Compliance is a time-consuming responsibility, a discipline that relies on precision and meticulous oversight. This reputation has been around for some timeeven when regulatory compliance was mostly about email and printed materials compared to the steady stream of today's corporate digital output.
We've gradually seen compliance become more of an industry in its own right, as opposed to just another 'hat' someone has to wear in an organization – something that's been particularly prevalent in smaller businesses. In recent years, 'WhatsApp finesThey alone have reached billions of dollars in non-compliance by the SEC and the Commodity Futures Trading Commission, adding considerable pressure and scrutiny to corporations.
We have now came to a point where the explosion of communication platforms, regulations and supervisory requirements has made it increasingly challenging to detect non-compliant behaviour. Something has to give for compliance teams to effectively manage their workload and spiraling costs.
Here are five tips for speeding up your compliance workflow!
- Threading and Native Capture
One of the biggest issues around traditional communications archiving is the lack of context associated with captured messages. From WhatsApp to Slack, trying to unify the way employees communicate is difficult without the right tools. Right now, the industry standard is to convert all messages to email threads, resulting in a disjointed reviewer experience that breaks the momentum of a conversation. It's a slow, fragmented process that can also allow non-compliant behavior to go undetected.
Some modern compliance vendors are beginning to recognize this inefficiency, presenting communications in the original channel format with all interactions (comments, reactions, attachments) displayed online to tell the whole story. This valuable feature presents conversations in a linear fashion and allows users to review communications logically.
- Artificial Intelligence
While it is very much an everyday technology, there is a reason why AI has been adopted in such a significant part of global industry; can facilitate major improvements in data processing and analysis. The volume of communications that compliance teams must review has increased 10 to 15 times over the past 10 to 15 years, so the ability to 'learn' non-compliant behavior and bring it to the attention of the compliance officer is clearly with interest.
However, while AI and machine learning are important, the industry is still struggling with how to properly implement them for compliance purposes. Just as regulators themselves are discussing how chatbot-generated content impacts existing regulatory frameworks, compliance vendors are ensuring they have all the data needed to take the transformative steps required.
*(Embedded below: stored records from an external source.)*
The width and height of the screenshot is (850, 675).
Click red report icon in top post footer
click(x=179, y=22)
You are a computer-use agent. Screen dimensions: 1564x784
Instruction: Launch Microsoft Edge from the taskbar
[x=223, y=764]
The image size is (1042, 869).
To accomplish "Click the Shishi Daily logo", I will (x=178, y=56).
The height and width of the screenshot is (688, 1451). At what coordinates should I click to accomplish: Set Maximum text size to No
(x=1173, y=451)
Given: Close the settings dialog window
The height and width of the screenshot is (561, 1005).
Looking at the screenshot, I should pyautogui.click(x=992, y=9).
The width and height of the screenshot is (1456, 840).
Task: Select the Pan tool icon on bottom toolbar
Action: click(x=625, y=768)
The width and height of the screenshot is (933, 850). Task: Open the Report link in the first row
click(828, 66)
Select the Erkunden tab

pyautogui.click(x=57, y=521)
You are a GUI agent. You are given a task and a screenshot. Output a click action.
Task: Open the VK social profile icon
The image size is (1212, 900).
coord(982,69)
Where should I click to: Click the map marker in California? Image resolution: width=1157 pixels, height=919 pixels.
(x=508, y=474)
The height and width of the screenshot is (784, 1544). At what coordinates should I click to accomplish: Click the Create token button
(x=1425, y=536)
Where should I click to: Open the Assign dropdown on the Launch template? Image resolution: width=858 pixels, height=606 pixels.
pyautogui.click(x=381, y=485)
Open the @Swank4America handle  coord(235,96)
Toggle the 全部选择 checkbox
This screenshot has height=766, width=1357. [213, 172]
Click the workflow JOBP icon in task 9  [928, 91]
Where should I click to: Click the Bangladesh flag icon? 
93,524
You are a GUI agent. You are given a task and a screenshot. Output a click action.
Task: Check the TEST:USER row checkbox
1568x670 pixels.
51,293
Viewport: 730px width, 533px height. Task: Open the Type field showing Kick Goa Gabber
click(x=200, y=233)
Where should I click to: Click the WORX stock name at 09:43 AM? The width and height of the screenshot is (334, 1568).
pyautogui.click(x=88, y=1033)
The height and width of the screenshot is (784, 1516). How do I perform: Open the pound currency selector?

Compliance is an exact science, so shooting for a moving target is relatively pointless.
- unItIng
The number of digital channels embedded in corporate and everyday life is already significant and ever-expanding. Compliance is starting to arrive, with its attractive penalties for the use of “out-of-channel” communications such as WhatsApp, SMS and iMessage from 2021. As a result, there is an expanding catalog of platforms that must be monitored and reviewed daily.
Not all vendors can capture every platform, and many firms find themselves working with a variety of different solutions to ensure there are no areas of compliance vulnerability. This is inefficient—context switching always is—especially when you consider the different functionality across multiple platforms.
Where possible, regulated firms should identify a vendor capable of storing all their disparate data behind a single pane of glass.
- Website changes
After the presentation of the SEC marketing rule in 2022, it has become clear that consumer protection in digital spaces is a priority for regulators. Websites are a company's primary market, and so archaic statutes were updated to reflect the modern consumer experience. Firms need to spot fundamental changes to a website that could impact the consumer, and the ability to quickly detect these changes allows the compliance team to laser-focus on the content itself.
This type of function is difficult to get right and can create more work if executed poorly. With a variety of options on the market, from text changes to visual overlays and more, it's worth doing your research and finding a solution that works best for your team.
- Transcription
Business habits in a post-pandemic world are one completely different proposition. In short, many more meetings are happening online (returning to the office did not reduce the frequency of this). Non-compliance is as prevalent in oral as in written communications, and so amid the growing regulatory focus on electronic communications oversight, the next step has long been anticipated to be increased control around video calls.
Therefore, transcription is a vital feature, allowing compliance teams to scan transcribed content quickly after the event has occurred. To take the improvement a step further, the ability to click on the content marked in the transcription (inconsistent conditions, for example, caused by lexicon policies) allows for great efficiency and a higher success rate after long encounters when users simply want to review potentially incompatible terms rather than analyzing the entire transcript.
Get to the point
These five tips are largely interrelated, and not surprisingly, each focuses on organizing data to surface relevant information. It is vital that compliance teams can cut through the vast expanses of communications for which they are increasingly held accountable.
In 2025, each of the above features should be implemented or evaluated by your vendor as compliance requirements continue to escalate. The industry is filled with established providers stuck with outdated systems that don't have the necessary capability to handle evolving demands.
When buying or upgrading your compliance vendor, it's important to ask the right questions and ensure your team will be skillfully supported with agile technology that helps them find the needles in more and more haystacks.
Harriet Christie is the Chief Operating Officer of MirrorWeb, a communications surveillance solution based in Manchester, UK.